Starting with the line that contains "Click the Denizcilik progress bar" and stopping after the line that contains "The width and", copy the entries below exactly. Include nothing else.
##### Material shown
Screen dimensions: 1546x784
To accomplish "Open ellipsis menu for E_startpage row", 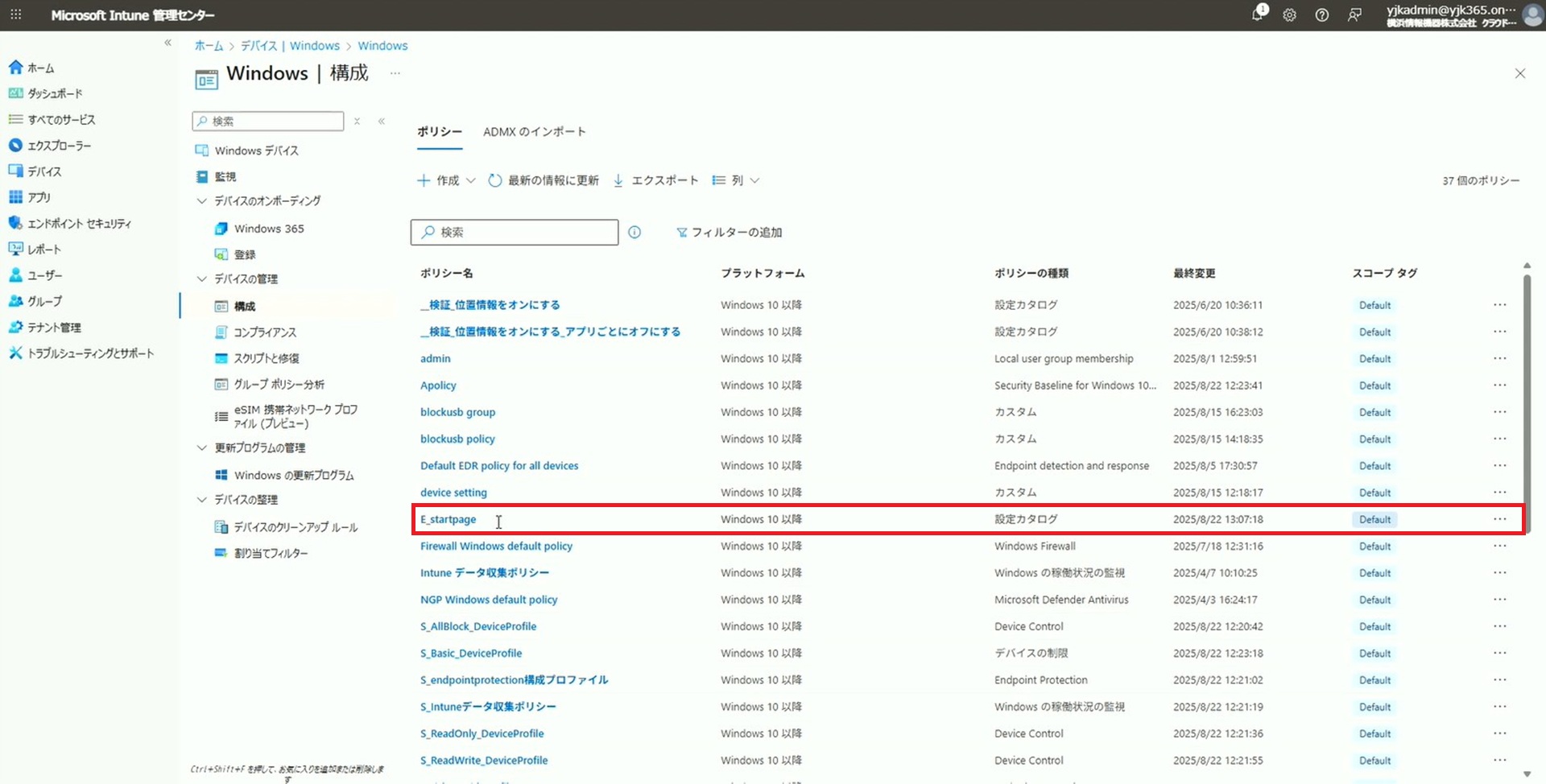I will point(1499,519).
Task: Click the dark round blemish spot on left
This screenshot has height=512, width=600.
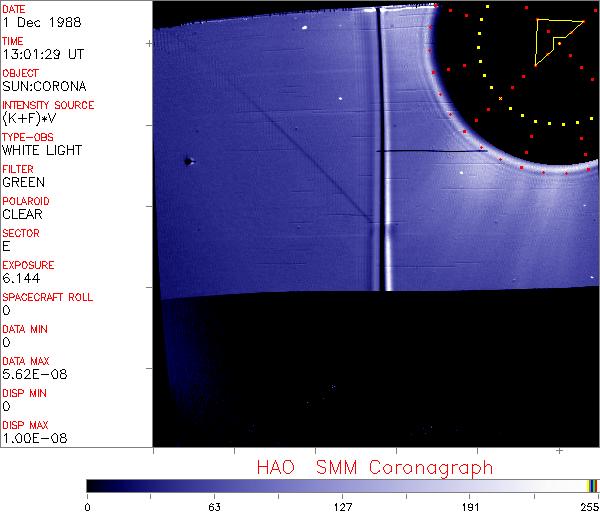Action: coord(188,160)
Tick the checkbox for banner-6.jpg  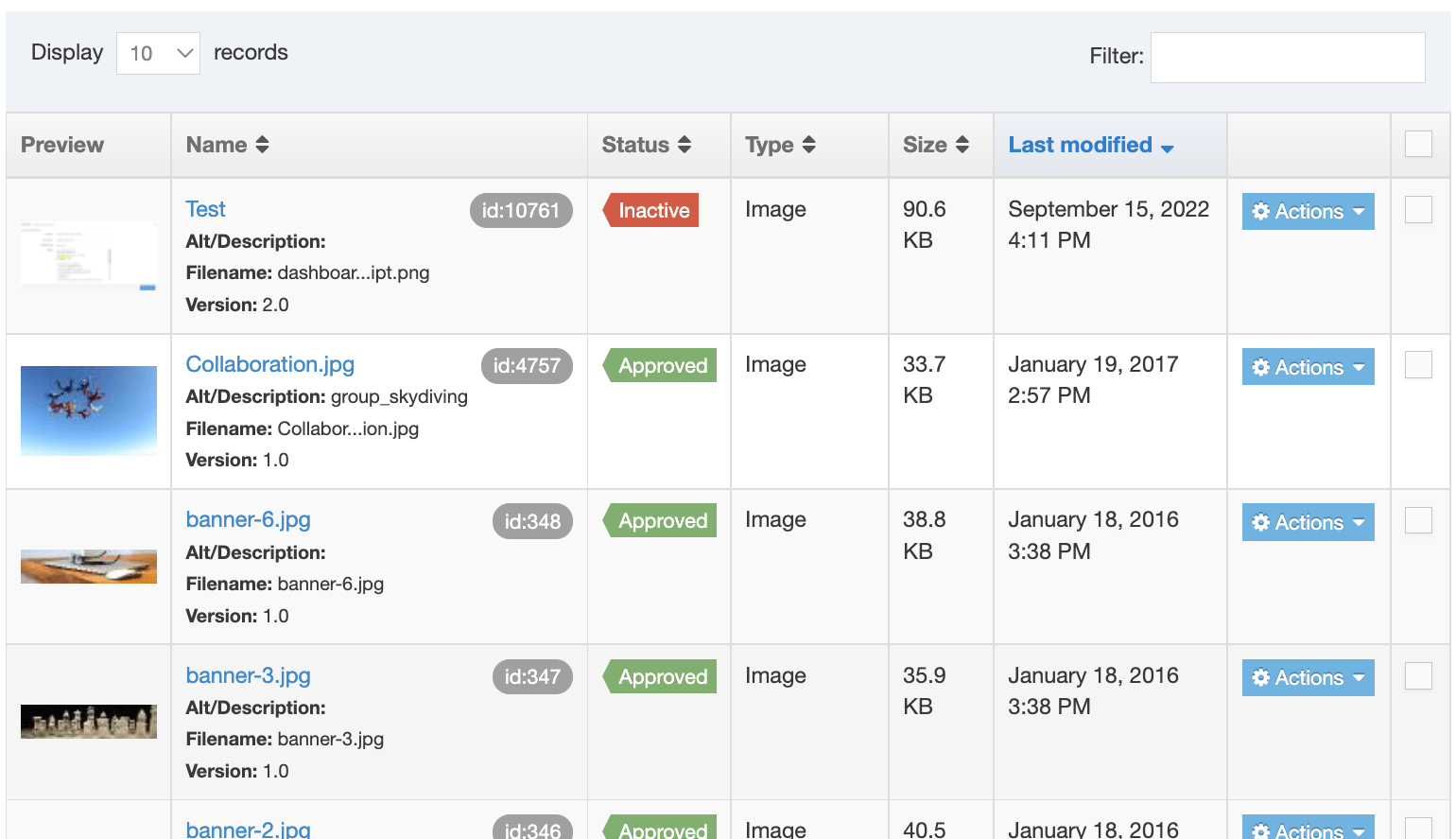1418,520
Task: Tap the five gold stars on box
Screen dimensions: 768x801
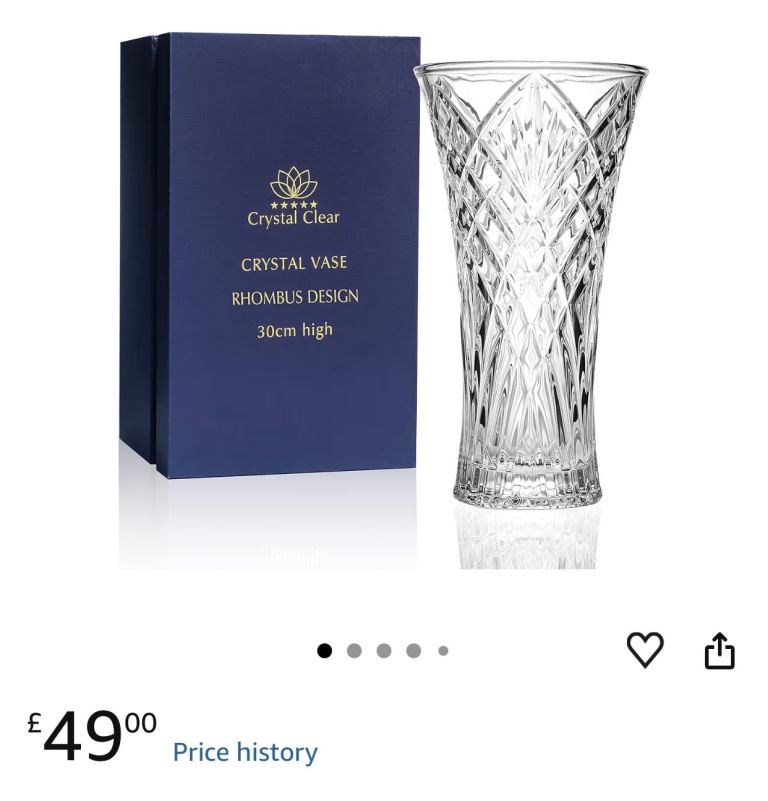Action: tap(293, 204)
##########
##### Material shown
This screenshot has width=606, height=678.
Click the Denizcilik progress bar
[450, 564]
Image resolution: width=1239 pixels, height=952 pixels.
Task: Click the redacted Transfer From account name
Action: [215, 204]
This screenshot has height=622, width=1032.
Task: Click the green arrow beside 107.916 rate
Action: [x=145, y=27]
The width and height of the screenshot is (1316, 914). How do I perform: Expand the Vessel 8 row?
##########
##### Material shown
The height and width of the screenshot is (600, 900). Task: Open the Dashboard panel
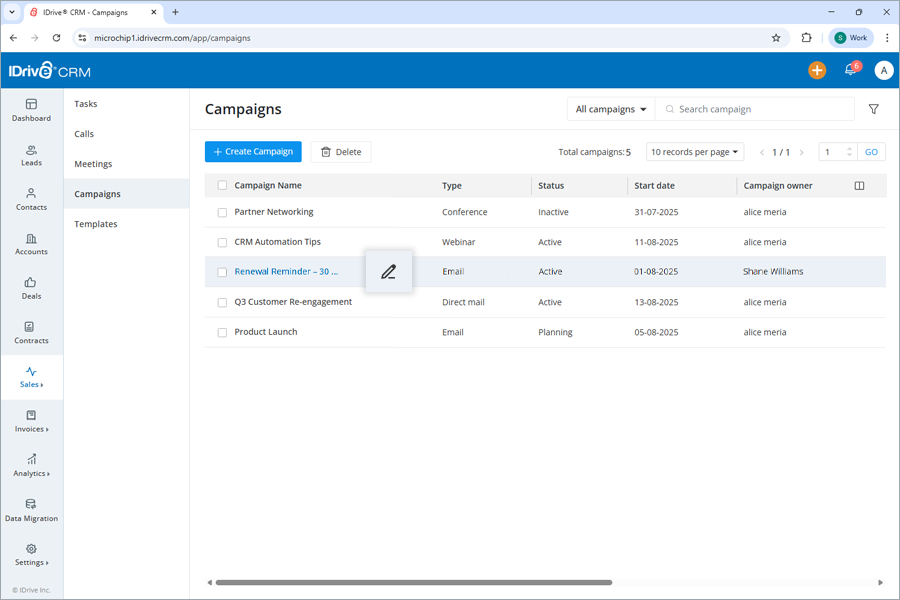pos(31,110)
##########
## Answer section
Click the Denizcilik progress bar
[450, 564]
Image resolution: width=1239 pixels, height=952 pixels.
Task: Click the redacted Transfer From account name
Action: [215, 204]
This screenshot has height=622, width=1032.
Task: Click the green arrow beside 107.916 rate
Action: [x=145, y=27]
The width and height of the screenshot is (1316, 914). How do I perform: Expand the Vessel 8 row?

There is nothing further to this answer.